前述の実施形態のいずれかでは、筋特異的調節核酸配列は、導入遺伝子を更に含み得る。前述の実施形態のいずれかでは、導入遺伝子は、哺乳類デスミンプロモーターに対して3’に位置付けられ得る。導入遺伝子は、哺乳類デスミンプロモーターの制御下にあり得る。導入遺伝子は、任意の好適な導入遺伝子であり得、例えば、導入遺伝子は、VEGFなどの治療導入遺伝子、IX因子などの遺伝子治療置換遺伝子、糖尿病用インスリンなどの逆ワクチン抗原、又はアバスチンなどの治療抗体であり得る。前述の実施形態のいずれかでは、哺乳類デスミンプロモーターは、哺乳類デスミンプロモーターと導入遺伝子との間の任意のイントロンを含まない約500以下のヌクレオチドによって導入遺伝子から分離され得る。限定としてではなく例として、哺乳類デスミンプロモーターは、約0~約1000ヌクレオチド、約1~約1000ヌクレオチド、約1~約900ヌクレオチド、約1~約800ヌクレオチド、約1~約700ヌクレオチド、約1~約600ヌクレオチド、約1~約500ヌクレオチド、約1~約400ヌクレオチド、約1~約300ヌクレオチド、約1~約200ヌクレオチド、約1~約100ヌクレオチド、約1~約90ヌクレオチド、約1~約80ヌクレオチド、約1~約70ヌクレオチド、約1~約60ヌクレオチド、約1~約50ヌクレオチド、約1~約40ヌクレオチド、約1~約30ヌクレオチド、約1~約20ヌクレオチド、約1~約10ヌクレオチド、約10~約1000ヌクレオチド、約10~約900ヌクレオチド、約10~約800ヌクレオチド、約10~約700ヌクレオチド、約10~約600ヌクレオチド、約10~約500ヌクレオチド、約10~約400ヌクレオチド、約10~約300ヌクレオチド、約10~約200ヌクレオチド、約10~約100ヌクレオチド、約100~約1000ヌクレオチド、約100~約500ヌクレオチド、約200~約1000ヌクレオチド、約200~約500ヌクレオチド、約500~約1000ヌクレオチド、又は約1000、900、800、700、600、500、400、300、250、200、150、100、90、80、70、60、50、40、30、20、10、9、8、7、6、5、4、3、2、1、若しくは0ヌクレオチドによって導入遺伝子から分離され得る。
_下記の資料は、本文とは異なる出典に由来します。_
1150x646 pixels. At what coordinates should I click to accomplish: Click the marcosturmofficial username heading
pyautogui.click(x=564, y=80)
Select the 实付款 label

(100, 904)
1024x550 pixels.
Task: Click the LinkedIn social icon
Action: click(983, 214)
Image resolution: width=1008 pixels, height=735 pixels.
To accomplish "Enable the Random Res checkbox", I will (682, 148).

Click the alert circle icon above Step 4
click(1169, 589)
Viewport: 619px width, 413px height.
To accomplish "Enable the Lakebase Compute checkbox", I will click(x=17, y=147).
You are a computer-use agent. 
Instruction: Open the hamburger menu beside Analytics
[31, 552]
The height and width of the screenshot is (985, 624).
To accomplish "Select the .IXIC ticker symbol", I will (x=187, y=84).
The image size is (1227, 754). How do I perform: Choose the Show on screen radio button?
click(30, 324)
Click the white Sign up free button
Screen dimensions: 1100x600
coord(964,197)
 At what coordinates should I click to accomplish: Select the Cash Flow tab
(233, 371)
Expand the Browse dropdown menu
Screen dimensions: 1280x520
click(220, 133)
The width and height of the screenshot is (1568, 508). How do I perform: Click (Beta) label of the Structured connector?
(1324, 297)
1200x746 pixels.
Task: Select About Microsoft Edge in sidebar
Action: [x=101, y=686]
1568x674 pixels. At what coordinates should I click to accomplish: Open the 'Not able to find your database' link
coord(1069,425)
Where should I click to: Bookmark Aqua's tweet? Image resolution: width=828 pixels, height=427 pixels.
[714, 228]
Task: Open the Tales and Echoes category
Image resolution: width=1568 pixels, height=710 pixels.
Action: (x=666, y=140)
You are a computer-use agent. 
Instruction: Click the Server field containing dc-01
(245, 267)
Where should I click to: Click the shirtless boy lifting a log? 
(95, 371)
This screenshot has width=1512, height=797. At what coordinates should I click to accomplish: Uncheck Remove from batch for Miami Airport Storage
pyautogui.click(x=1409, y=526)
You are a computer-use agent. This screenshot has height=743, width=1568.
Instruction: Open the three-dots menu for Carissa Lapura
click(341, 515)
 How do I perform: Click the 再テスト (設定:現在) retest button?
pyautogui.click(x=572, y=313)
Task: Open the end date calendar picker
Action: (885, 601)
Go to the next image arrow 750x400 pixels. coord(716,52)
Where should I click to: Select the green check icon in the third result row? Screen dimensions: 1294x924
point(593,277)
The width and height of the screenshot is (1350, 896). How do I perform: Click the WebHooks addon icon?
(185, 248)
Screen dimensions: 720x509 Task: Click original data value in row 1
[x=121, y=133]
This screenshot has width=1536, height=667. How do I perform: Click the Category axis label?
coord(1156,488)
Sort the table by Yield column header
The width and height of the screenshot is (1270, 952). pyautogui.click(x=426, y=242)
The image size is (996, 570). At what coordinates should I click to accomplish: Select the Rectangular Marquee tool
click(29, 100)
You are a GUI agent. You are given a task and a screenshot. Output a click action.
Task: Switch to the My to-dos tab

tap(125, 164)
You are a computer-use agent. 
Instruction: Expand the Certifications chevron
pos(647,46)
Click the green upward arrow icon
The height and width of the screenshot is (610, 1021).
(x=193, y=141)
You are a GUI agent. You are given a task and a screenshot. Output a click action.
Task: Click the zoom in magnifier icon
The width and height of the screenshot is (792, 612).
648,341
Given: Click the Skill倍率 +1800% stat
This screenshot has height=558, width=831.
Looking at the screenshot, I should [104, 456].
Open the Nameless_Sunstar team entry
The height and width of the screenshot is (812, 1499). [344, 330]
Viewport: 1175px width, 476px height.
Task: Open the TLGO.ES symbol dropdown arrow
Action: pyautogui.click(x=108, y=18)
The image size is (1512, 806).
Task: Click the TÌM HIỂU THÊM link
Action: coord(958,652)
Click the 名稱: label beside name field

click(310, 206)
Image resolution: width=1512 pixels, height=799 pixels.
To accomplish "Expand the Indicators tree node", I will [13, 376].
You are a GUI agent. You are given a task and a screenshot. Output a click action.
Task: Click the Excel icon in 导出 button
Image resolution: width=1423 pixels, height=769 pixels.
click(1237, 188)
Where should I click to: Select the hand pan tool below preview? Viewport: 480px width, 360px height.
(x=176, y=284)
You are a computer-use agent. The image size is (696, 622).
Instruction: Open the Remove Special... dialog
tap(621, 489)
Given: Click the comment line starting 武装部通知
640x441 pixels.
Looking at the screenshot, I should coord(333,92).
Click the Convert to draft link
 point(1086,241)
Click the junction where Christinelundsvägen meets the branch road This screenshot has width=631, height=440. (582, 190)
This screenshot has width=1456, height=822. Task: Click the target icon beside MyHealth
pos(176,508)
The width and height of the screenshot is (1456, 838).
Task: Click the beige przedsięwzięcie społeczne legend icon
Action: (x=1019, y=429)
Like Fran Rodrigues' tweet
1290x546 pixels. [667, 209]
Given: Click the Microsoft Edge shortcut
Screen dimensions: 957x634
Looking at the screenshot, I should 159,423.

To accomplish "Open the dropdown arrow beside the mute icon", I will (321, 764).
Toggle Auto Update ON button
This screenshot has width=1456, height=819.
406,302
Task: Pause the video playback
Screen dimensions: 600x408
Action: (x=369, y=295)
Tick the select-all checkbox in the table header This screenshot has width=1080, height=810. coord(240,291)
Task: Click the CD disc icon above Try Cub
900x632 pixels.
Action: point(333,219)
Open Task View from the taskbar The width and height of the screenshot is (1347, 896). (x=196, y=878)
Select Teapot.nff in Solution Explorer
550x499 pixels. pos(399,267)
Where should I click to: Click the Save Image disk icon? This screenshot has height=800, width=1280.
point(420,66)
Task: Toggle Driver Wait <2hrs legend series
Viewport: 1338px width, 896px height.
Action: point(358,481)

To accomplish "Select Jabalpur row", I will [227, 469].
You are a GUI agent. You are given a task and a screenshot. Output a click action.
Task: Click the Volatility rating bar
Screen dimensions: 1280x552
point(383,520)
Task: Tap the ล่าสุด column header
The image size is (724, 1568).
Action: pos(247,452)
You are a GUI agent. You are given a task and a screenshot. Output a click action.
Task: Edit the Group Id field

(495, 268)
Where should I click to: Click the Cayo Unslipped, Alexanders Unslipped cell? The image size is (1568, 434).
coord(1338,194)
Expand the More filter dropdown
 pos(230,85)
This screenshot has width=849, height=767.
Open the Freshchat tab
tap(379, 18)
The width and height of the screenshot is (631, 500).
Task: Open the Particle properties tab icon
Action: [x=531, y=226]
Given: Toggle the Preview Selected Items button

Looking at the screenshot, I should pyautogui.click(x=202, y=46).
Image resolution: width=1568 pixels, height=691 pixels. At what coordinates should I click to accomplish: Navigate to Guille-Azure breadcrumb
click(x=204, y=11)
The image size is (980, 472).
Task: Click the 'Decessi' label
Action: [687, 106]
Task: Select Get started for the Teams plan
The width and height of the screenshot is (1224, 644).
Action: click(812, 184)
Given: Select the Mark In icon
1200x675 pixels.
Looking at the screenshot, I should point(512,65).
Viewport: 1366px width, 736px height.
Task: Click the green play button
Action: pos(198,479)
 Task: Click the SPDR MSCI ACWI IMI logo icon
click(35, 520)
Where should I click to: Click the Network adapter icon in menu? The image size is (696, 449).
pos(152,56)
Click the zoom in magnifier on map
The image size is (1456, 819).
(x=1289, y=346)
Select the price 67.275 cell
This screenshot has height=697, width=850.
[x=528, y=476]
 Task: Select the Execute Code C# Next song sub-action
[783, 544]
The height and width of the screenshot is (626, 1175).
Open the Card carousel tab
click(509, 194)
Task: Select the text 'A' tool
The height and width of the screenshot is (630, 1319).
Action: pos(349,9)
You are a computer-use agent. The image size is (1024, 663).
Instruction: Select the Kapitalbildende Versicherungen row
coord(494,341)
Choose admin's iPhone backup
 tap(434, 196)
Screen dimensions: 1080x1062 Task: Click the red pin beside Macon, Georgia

前述の実施形態のいずれかでは、1つ以上の哺乳類MCKエンハンサーは、哺乳類デスミンエンハンサーに対して5’に位置付けられ得、哺乳類デスミンエンハンサーは、哺乳類デスミンプロモーターに対して5’に位置付けられ得る。前述の実施形態のいずれかでは、1つ以上のMCKエンハンサーに関して既に説明されているように、エレメントが作動可能に連結されている限り、筋特異的調節核酸配列のエレメント間に連結配列が存在し得ることを理解されたい。限定としてではなく例として、筋特異的調節核酸配列の1つ又はエレメントである、哺乳類デスミンプロモーター、哺乳類デスミンエンハンサー、及び1つ以上のMCKエンハンサーは、約0~約1000ヌクレオチド、約1~約1000ヌクレオチド、約1~約900ヌクレオチド、約1~約800ヌクレオチド、約1~約700ヌクレオチド、約1~約600ヌクレオチド、約1~約500ヌクレオチド、約1~約400ヌクレオチド、約1~約300ヌクレオチド、約1~約200ヌクレオチド、約1~約100ヌクレオチド、約1~約90ヌクレオチド、約1~約80ヌクレオチド、約1~約70ヌクレオチド、約1~約60ヌクレオチド、約1~約50ヌクレオチド、約1~約40ヌクレオチド、約1~約30ヌクレオチド、約1~約20ヌクレオチド、約1~約10ヌクレオチド、約10~約1000ヌクレオチド、約10~約900ヌクレオチド、約10~約800ヌクレオチド、約10~約700ヌクレオチド、約10~約600ヌクレオチド、約10~約500ヌクレオチド、約10~約400ヌクレオチド、約10~約300ヌクレオチド、約10~約200ヌクレオチド、約10~約100ヌクレオチド、約100~約1000ヌクレオチド、約100~約500ヌクレオチド、約200~約1000ヌクレオチド、約200~約500ヌクレオチド、約500~約1000ヌクレオチド、又は約1000、900、800、700、600、500、400、300、250、200、100、90、80、70、60、50、40、30、20、10、9、8、7、6、5、4、3、2、1、若しくは0ヌクレオチドによって分離され得る。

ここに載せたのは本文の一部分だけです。